A stunning reimagining of Homer's Odyssey set in post-apocalyptic Los Angeles, written by a master storyteller.Seventeen-year-old Penelope (Pen) has lost everything—her home, her parents, and her ten-year-old brother. Like a female Odysseus in search of home, she navigates a dark world full of strange creatures, gathers companions and loses them, finds love and loses it, and faces her mortal enemy.In her signature style, Francesca Lia Block has created a world that is beautiful in its destruction and as frightening as it is lovely. At the helm is Pen, a strong heroine who holds hope and love in her hands and refuses to be defeated.
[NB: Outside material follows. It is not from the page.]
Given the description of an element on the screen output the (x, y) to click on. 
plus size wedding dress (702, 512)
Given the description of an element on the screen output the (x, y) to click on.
Pen lives in a post-apocalyptic Los Angeles. Two months after an earthquake opened a huge gash in the earth, and the sea came rushing up to her house, she’s still hiding from the broken world outside, surviving on stockpiled canned goods. She hasn’t seen her family since the disaster, and fears the worst... When her fragile denial and ‘peace’ is broken, Pen must venture out into a changed landscape. She will see unbelievable things, meet mythical creatures, mine her strengths, and adopt a dangerous quest, all in the name of love. Whether or not she comes home again will be a matter of will, of luck, of the strengths of her companions, and a bit of magic.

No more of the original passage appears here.